**Instructions for the task:** Extract precisely the lines of the entries below, from the first line through the line containing "Task: Click the 材料审核 clipboard icon".
----- Record set -----
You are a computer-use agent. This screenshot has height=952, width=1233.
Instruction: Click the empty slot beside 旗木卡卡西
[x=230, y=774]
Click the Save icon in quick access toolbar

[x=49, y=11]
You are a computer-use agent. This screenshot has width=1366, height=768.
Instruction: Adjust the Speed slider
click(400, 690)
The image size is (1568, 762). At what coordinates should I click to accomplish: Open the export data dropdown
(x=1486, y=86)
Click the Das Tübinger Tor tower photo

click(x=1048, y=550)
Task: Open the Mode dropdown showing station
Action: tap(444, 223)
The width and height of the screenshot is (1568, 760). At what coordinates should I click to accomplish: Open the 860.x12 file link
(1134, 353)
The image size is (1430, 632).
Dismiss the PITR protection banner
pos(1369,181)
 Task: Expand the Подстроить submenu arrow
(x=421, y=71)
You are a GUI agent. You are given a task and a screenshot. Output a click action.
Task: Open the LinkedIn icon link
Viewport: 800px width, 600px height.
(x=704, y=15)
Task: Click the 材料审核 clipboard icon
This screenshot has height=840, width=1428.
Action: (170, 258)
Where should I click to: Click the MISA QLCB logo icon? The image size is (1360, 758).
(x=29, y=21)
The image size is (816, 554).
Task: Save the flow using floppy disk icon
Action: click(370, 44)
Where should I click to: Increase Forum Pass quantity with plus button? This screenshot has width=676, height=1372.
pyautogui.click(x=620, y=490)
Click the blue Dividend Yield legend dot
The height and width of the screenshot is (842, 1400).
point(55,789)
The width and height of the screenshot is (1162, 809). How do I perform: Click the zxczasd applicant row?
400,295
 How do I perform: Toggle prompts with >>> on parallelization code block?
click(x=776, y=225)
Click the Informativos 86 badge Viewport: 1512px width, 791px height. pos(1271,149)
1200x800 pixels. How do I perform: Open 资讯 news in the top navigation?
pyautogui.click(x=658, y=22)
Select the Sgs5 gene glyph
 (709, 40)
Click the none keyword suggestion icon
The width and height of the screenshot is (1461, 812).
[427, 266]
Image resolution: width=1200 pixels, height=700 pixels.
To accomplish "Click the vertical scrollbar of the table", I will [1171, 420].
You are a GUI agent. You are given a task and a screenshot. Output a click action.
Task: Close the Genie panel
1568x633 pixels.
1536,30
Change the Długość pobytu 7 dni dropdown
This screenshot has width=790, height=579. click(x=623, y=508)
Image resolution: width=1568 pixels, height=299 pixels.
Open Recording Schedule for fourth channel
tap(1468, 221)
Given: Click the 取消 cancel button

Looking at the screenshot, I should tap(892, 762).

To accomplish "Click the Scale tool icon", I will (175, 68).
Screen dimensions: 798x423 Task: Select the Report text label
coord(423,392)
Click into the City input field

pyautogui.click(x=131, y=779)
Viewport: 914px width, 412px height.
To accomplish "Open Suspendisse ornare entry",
-----
**Answer space:**
You are a computer-use agent. This screenshot has height=952, width=1233.
Instruction: Click the empty slot beside 旗木卡卡西
[x=230, y=774]
Click the Save icon in quick access toolbar

[x=49, y=11]
You are a computer-use agent. This screenshot has width=1366, height=768.
Instruction: Adjust the Speed slider
click(400, 690)
The image size is (1568, 762). At what coordinates should I click to accomplish: Open the export data dropdown
(x=1486, y=86)
Click the Das Tübinger Tor tower photo

click(x=1048, y=550)
Task: Open the Mode dropdown showing station
Action: tap(444, 223)
The width and height of the screenshot is (1568, 760). At what coordinates should I click to accomplish: Open the 860.x12 file link
(1134, 353)
The image size is (1430, 632).
Dismiss the PITR protection banner
pos(1369,181)
 Task: Expand the Подстроить submenu arrow
(x=421, y=71)
You are a GUI agent. You are given a task and a screenshot. Output a click action.
Task: Open the LinkedIn icon link
Viewport: 800px width, 600px height.
(x=704, y=15)
Task: Click the 材料审核 clipboard icon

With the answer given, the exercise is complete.